Rationale 2: Older adults often manifest diseases in uncharacteristic ways, so diagnosis can be difficult or may be missed.
Rationale 3: The propensity to participate in wellness activities is not age related.
Rationale 4: The majority of older patients do not live in institutional settings
An older adult patient’s testing reveals decreased absorption of calcium, which is a common age-related change. The nurse would consider which nursing diagnosis when creating a care plan for this patient?
- Impaired Swallowing
- Risk for Constipation
- Risk for Incontinence
- Activity Intolerance
Correct Answer: 2
Rationale 1: Decreased calcium absorption does not impair swallowing.
Rationale 2: Decreased absorption of calcium leaves more free calcium in the gastrointestinal tract. Calcium can be constipating.
Rationale 3: Decreased calcium absorption would not increase risk for incontinence.

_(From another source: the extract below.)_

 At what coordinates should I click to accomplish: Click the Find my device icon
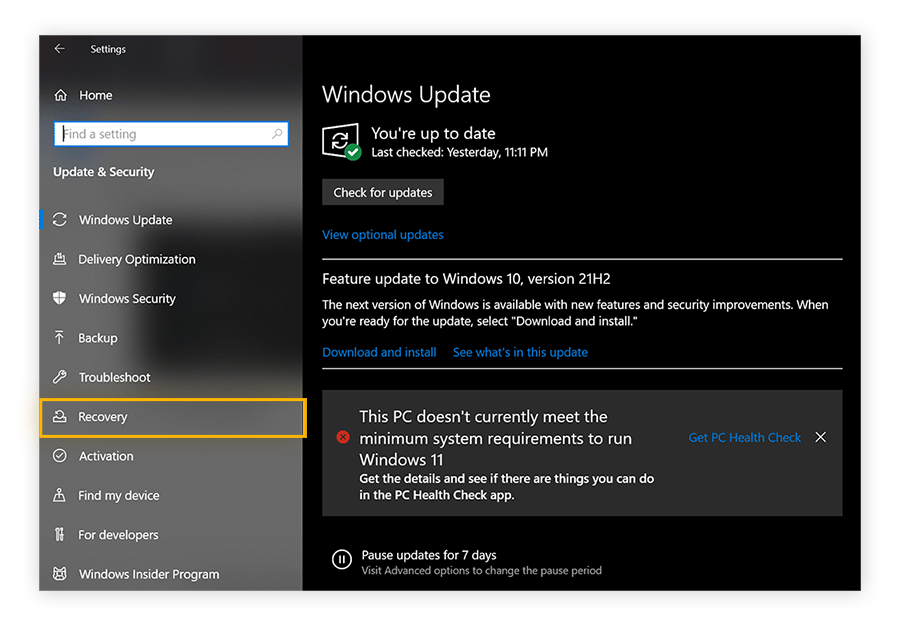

Rationale 4: Decreased calcium absorption does make the patient intolerant of activity
The nurse manages an acute care unit that is beginning to provide care for more and more older adults after surgery. The nurse manager would encourage nurses to add which interventions to the plan of care for these patients?
- Use of restraints to prevent falls and disruption of invasive lines
- Early return to ambulation and self-care activities
- Get patients out of bed to a chair for most of the day
- Keep patients on bedrest until strength returns
Correct Answer: 2
Rationale 1: Use of restraints does not prevent falls and is associated with increased risk of injury.
Rationale 2: Immobility and bedrest in the older patient can contribute to a cascade of dependence. For each day of immobility, 5% of muscle strength is lost. The best intervention for these patients would be an early return to ambulation and self-care activities to limit the loss of muscle strength.
Rationale 3: Having the patient sit out of bed in a chair is not enough activity to limit disability.
Rationale 4: The patient should not be kept on bedrest. This would encourage further disability and muscle loss.
An older adult being treated for a burn on her lower leg and foot is surprised at its severity. She says, “It really didn’t hurt very badly when I did it.” What should the nurse consider before responding?
- Patients can block out portions of painful stimuli if it is overwhelming.
- Aging can decrease touch sensitivity to the feet and lower legs.
- Poor circulation has probably resulted in death of the nerve endings in the patient’s legs.
- Burns on the legs often appear very severe because the skin is so thin.
Correct Answer: 2
Rationale 1: This is not the most likely reason for this patient’s statement.
Rationale 2: An age-related change to the neurosensory status is reduced sensitivity in the fingertips, palms, and feet. This is the response the nurse should make to the patient.
Rationale 3: The nerves do not die, but may change.
Rationale 4: The burn is just as severe as it looks. Thinness of the skin can make burns more severe.
An older adult patient remarks that he has been experiencing constipation, which has never been a problem for him before now. What questions should the nurse ask? (select all that apply)
- “Do you have a list of your medications?”
- “How many fluids do you drink each day?”
- “Do you get enough rest at night?”
- “What kinds of fruits and vegetables do you eat daily?”
- “How often do you have a bowel movement?”
Correct Answer: 1,2,4,5
Rationale 1: The nurse should review the patient’s medications for those that can cause constipation.
Rationale 2: Constipation can be the result of inadequate fluid intake.
Rationale 3: Rest is not closely associated with constipation.
Rationale 4: Fruits and vegetables contain fiber, which helps to prevent and treat constipation.
Rationale 5: The nurse should assess the patient’s bowel habits to compare them to what is normal range.